--- DATA FOR THIS EXERCISE ---
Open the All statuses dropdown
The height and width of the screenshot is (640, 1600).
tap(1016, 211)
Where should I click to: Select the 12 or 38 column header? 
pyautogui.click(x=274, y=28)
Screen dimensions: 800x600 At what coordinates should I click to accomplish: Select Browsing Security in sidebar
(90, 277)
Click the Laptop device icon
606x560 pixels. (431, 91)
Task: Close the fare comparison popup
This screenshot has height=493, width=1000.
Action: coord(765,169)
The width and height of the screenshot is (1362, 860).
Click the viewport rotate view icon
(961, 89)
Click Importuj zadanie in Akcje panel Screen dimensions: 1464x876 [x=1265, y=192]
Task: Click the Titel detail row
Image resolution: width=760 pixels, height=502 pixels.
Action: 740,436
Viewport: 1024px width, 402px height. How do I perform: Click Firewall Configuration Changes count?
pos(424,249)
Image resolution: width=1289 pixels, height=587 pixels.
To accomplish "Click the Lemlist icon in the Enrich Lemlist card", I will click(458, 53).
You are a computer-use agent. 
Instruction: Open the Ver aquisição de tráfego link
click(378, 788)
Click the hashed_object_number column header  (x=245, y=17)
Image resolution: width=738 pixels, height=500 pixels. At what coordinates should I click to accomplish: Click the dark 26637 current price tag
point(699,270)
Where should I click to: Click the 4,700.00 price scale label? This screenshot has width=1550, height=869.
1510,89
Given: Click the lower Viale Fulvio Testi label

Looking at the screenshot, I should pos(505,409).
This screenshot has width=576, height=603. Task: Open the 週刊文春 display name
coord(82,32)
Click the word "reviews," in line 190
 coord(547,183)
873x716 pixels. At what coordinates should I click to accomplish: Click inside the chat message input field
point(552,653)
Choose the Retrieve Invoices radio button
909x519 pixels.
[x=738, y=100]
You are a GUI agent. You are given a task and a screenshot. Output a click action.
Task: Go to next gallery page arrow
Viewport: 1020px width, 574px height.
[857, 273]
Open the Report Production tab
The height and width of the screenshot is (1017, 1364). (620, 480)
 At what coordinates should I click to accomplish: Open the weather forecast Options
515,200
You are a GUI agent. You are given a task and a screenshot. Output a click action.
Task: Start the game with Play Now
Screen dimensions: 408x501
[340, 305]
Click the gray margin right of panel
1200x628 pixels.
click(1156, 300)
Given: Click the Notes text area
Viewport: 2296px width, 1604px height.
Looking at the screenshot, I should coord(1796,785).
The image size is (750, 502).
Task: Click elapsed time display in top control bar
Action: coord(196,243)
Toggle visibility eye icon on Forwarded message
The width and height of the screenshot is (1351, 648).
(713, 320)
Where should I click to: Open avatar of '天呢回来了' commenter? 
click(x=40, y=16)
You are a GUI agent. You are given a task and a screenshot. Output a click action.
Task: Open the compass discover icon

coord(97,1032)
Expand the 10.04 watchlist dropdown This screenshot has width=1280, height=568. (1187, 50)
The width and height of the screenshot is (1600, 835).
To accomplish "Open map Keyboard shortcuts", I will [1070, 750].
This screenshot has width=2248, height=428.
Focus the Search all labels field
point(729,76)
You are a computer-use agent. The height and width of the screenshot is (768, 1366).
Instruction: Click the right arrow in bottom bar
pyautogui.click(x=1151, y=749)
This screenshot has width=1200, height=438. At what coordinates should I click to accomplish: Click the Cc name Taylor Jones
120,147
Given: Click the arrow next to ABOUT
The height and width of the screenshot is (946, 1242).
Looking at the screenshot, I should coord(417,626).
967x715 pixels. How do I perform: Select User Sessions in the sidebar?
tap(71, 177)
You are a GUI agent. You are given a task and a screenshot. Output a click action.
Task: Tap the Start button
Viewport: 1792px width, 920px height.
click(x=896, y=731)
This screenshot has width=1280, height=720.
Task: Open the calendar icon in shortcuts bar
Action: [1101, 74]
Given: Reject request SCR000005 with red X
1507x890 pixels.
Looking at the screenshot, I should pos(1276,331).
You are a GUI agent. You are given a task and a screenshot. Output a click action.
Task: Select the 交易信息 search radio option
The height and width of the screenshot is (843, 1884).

--- PROBLEM REQUIREMENTS ---
Tell me how many lines of the records include the word "with", and say nothing else.

--- SOLUTION BELOW ---
2